Quando os corpos se tocam por acaso, como se estivessem indo em direções diferentes, o que
ocorre é desperdício. Não se pode tocar um corpo impunemente. E para se tocar um corpo
completa e profundamente num dado instante, os corpos têm que convergir. E convergir com
uma lua diferente. A descoberta do outro é isso, é convergência.
Despir um corpo a primeira vez é como despir um presente. Por isso não se pode desembrulhá-lo
assim às pressas, embora a gula nos precipite afoitos sobre a pele oferta. Não se pode com as
mãos infantis descompassadas ir rasgando invólucros, arrebentando cordões com a gula que as
crianças só têm nas confeitarias antes da indigestão.
Despir um corpo a primeira vez, para usar uma imagem conhecida, é mais que ir à Europa. Pode
ser, ao contrário, desembarcar pela primeira vez na América sobre a nudez do desconhecido. É
descobrir na pele alheia mais que a pele dele, a nossa pele índia. E volto àquela imagem: despir
um corpo a primeira vez é tão marcante quanto a vez primeira que um mineiro viu o mar.

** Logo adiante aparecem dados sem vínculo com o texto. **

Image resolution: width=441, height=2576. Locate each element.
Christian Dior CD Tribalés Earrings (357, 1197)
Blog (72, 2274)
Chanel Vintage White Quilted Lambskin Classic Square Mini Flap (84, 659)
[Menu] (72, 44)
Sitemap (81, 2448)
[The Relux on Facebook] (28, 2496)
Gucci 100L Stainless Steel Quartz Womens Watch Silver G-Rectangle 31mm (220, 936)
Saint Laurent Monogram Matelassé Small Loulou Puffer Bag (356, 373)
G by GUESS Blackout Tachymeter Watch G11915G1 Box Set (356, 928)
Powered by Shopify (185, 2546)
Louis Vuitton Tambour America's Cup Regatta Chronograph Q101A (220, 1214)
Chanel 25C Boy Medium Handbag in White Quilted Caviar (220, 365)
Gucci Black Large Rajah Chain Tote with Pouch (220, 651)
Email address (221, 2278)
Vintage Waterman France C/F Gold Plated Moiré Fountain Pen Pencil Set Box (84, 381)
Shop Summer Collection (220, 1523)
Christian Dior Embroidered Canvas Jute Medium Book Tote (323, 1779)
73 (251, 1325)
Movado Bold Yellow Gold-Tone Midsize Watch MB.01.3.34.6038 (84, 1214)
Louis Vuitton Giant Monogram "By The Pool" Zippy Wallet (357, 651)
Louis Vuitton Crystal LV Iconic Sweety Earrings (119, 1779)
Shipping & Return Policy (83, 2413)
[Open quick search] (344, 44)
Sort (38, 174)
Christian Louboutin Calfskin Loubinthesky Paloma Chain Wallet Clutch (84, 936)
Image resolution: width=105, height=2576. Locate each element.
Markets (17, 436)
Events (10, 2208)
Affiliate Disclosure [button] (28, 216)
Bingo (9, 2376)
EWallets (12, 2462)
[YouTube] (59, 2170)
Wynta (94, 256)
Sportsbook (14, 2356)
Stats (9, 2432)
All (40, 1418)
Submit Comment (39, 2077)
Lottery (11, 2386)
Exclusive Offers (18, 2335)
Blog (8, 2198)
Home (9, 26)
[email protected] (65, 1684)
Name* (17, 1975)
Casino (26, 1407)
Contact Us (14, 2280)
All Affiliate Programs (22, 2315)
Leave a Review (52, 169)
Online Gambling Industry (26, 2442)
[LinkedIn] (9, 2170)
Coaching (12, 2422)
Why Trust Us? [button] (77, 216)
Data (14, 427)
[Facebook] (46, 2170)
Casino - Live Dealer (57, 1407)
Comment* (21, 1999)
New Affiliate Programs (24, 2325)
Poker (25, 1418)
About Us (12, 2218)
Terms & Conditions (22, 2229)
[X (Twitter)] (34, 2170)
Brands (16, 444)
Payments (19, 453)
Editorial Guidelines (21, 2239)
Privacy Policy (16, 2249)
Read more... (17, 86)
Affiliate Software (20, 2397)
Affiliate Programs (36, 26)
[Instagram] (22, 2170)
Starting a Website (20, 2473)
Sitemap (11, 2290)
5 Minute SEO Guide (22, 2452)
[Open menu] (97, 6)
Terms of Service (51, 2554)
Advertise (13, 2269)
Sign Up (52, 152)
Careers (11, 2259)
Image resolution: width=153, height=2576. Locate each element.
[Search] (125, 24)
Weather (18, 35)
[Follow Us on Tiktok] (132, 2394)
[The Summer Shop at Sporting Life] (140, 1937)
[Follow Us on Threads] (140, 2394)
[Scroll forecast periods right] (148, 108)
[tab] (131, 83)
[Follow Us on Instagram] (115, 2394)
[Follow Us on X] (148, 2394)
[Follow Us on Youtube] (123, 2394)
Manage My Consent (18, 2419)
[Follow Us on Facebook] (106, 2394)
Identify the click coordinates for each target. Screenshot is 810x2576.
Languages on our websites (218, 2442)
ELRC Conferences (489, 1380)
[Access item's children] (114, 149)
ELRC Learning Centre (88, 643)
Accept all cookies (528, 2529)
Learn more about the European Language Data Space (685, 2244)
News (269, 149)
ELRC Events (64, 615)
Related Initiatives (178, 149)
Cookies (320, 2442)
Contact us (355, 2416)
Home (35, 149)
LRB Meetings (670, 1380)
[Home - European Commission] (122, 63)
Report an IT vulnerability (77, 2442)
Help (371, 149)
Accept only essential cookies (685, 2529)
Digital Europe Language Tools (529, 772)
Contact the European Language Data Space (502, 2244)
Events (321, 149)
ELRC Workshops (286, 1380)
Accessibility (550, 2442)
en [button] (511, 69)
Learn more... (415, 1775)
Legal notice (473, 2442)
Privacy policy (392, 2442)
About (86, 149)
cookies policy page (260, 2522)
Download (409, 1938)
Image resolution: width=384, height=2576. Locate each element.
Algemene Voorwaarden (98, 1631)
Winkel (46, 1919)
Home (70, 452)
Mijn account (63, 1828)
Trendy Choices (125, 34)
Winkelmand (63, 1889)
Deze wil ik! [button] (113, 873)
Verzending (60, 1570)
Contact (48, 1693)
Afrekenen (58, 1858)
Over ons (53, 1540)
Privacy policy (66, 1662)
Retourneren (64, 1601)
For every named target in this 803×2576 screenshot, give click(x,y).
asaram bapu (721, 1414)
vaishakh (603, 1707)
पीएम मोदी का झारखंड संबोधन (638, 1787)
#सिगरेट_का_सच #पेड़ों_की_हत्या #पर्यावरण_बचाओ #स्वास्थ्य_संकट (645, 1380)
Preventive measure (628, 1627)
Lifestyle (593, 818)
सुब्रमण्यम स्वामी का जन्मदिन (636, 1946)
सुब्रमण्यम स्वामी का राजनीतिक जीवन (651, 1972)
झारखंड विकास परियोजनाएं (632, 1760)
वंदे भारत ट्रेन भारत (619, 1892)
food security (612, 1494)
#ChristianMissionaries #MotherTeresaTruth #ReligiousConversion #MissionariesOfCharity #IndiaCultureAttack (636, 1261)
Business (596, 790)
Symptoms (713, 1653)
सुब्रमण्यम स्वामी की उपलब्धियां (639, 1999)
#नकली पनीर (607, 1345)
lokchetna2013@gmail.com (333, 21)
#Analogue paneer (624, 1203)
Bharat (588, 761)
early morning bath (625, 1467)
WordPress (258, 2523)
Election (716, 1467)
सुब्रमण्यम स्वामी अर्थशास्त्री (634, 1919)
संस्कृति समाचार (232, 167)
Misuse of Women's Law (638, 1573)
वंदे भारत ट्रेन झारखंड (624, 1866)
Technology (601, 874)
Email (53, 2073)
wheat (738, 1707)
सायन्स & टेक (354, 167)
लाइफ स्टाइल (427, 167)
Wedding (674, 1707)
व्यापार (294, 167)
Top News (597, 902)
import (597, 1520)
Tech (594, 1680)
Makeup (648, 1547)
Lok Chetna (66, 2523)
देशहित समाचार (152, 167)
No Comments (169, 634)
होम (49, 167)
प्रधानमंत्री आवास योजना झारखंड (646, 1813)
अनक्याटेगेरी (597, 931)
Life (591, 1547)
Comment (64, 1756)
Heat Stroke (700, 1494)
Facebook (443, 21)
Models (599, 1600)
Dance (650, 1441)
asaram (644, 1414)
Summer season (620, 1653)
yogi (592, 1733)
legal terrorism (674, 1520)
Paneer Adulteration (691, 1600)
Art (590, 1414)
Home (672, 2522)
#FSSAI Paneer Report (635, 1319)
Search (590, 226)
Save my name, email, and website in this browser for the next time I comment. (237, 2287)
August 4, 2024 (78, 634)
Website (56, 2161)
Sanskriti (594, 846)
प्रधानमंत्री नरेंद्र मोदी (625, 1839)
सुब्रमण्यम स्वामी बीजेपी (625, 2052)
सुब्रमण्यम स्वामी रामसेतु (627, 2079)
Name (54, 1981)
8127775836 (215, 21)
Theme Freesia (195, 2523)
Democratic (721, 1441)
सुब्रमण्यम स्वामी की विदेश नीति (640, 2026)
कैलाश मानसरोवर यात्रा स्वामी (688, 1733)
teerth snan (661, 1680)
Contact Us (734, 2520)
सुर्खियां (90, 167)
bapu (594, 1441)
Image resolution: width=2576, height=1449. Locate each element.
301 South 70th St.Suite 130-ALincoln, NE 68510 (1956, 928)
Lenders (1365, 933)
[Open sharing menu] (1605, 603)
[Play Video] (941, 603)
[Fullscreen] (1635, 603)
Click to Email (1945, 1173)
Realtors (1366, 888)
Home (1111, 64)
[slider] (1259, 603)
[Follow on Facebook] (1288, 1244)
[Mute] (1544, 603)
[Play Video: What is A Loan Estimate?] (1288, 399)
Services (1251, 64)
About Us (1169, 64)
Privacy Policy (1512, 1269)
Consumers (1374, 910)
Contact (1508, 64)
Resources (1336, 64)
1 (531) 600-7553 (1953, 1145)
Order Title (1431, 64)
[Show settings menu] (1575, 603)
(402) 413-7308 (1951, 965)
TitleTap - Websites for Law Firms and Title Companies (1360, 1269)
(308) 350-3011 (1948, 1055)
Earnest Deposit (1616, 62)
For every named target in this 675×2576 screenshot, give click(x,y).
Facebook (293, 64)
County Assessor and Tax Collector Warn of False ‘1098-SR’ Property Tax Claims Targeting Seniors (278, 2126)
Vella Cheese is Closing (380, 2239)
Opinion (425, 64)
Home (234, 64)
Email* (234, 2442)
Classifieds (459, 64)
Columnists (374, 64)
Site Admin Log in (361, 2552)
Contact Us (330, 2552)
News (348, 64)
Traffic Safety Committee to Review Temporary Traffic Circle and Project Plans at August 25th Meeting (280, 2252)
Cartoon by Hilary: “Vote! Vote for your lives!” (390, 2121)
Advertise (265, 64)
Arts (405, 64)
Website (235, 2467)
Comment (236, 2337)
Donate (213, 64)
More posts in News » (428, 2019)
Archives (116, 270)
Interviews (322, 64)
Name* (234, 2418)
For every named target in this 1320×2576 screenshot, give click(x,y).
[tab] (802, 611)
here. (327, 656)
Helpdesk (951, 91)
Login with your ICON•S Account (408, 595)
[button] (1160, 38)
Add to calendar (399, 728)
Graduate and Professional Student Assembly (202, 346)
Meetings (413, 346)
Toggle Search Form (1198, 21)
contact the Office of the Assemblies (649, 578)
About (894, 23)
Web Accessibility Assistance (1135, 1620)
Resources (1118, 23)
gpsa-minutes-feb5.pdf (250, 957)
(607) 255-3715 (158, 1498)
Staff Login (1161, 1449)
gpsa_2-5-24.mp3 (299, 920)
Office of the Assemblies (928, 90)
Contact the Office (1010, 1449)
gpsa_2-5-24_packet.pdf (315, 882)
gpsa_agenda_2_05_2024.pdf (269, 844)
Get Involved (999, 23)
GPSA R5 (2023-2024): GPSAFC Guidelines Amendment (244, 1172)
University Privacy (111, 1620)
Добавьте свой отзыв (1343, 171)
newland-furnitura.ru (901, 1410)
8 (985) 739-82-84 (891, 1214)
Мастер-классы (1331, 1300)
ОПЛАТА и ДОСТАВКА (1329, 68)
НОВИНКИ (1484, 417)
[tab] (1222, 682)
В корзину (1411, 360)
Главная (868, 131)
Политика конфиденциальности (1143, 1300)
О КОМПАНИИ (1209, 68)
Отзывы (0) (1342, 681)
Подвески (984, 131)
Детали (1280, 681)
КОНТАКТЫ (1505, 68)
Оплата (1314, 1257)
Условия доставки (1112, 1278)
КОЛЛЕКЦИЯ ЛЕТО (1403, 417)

Um corpo é surpresa sempre. E o que se vê nas praias, nessa pública ostentação, nesse exercício
coletivo de nudez total negaceada, em nada tira a eufórica contenção do ato, quando os dedos vão
desatando botões e beijos e rompendo as presilhas das carícias. Despir um corpo a primeira vez
não é coisa para amador. Só se o amador for amador da arte de amar. Porque o corpo do outro
não pode ter a sensação de perda, mas a certeza de que algo nele somou, que ele é um objeto
luminoso que a outros deve iluminar.
Um corpo a primeira vez, no entanto, é frágil e pode trincar em alguma parte. E os menos
resistentes se partem quando aquele que os toca, os toca apenas com a cobiça e nunca com a
generosa mansidão de quem veio pela primeira vez, e sempre, para amar.